TASKS TO PERFORM:
**a)** List every girl or woman the article on Palestinian women names as a victim of gender violence.
**b)** Answer these from the article on Palestinian women:
(i) How old was Yara Ayoub?
(ii) On what date was the rally in the photo caption held?
(iii) What number victim of gender violence in Israel that year was Eman Ahmad Awad?

The many costs Palestinian women pay to fight oppression

As if defying gender norms in their own communities isn’t enough, Palestinian women are forced to fight prejudices and racism masking themselves as feminism in Israel and the West.

By Anwar Mhajne

A Palestinian protester takes part in a mass rally against government inaction toward gender violence, Rabin Square, Tel Aviv, December 4, 2018. (Oren Ziv/
A Palestinian protester takes part in a mass rally against government inaction toward gender violence, Rabin Square, Tel Aviv, December 4, 2018. (Oren Ziv/

Tens of thousands of women protested against gender violence in Israel earlier this month, demanding the allocation of more resources to combat it. The protests came a week after the murders of two girls, 16-year-old Yara Ayoub from the village of Jish, and 13-year-old Silvana Tsegai from Tel Aviv. This week, another woman, Eman Ahmad Awad, was found stabbed to death in her home in Acre. She was the 25th victim of gender violence in Israel this year.

I am a Palestinian citizen of Israel, from a Muslim family, and I have experienced first-hand the social restrictions women in our society face. But I also regularly witness how violence against women is used by Israelis to legitimize racism against the Palestinian community and to discredit our politicians, who are criticized for prioritizing Palestinian issues over domestic ones, as if the two are disconnected. In reality, we, Palestinian women, experience violence and are being silenced on all levels — locally, nationally, and internationally.

Screen-element location records:
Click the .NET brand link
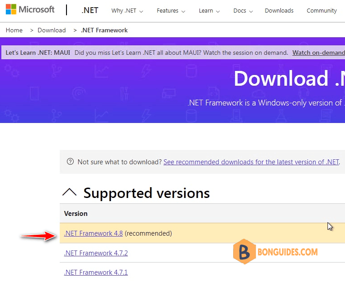 90,10
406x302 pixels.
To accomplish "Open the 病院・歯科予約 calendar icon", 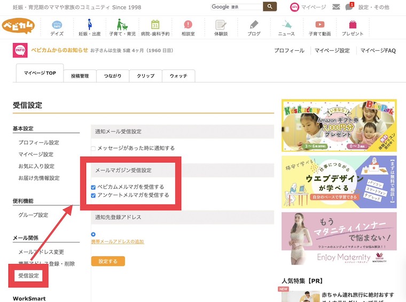I will click(x=155, y=25).
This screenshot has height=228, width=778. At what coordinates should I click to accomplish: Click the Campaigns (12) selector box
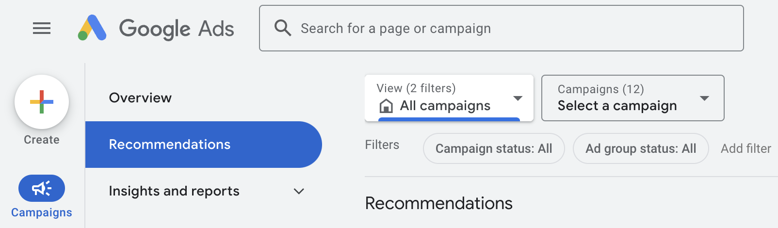[x=633, y=98]
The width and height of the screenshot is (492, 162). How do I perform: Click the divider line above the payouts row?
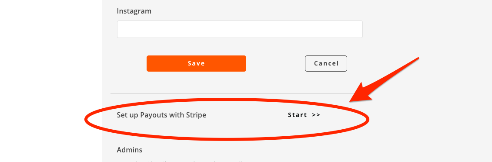pyautogui.click(x=240, y=93)
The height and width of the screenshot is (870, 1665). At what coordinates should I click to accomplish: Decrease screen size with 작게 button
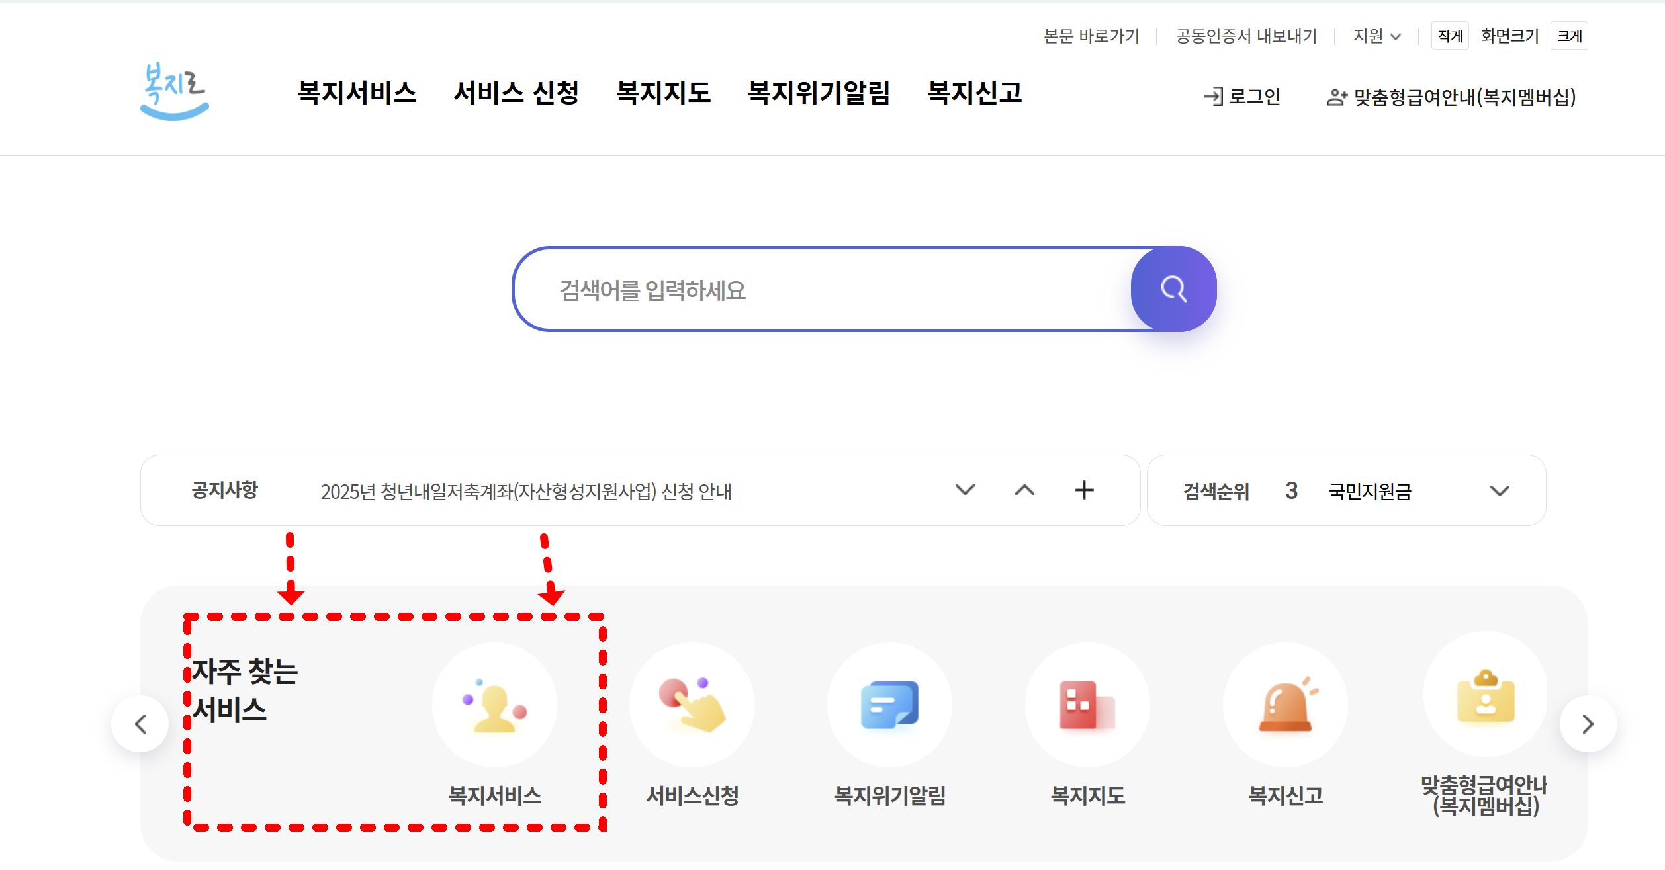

THE ANSWERS:
**a)**
Yara Ayoub
Silvana Tsegai
Eman Ahmad Awad

**b)**
(i) 16
(ii) December 4, 2018
(iii) The 25th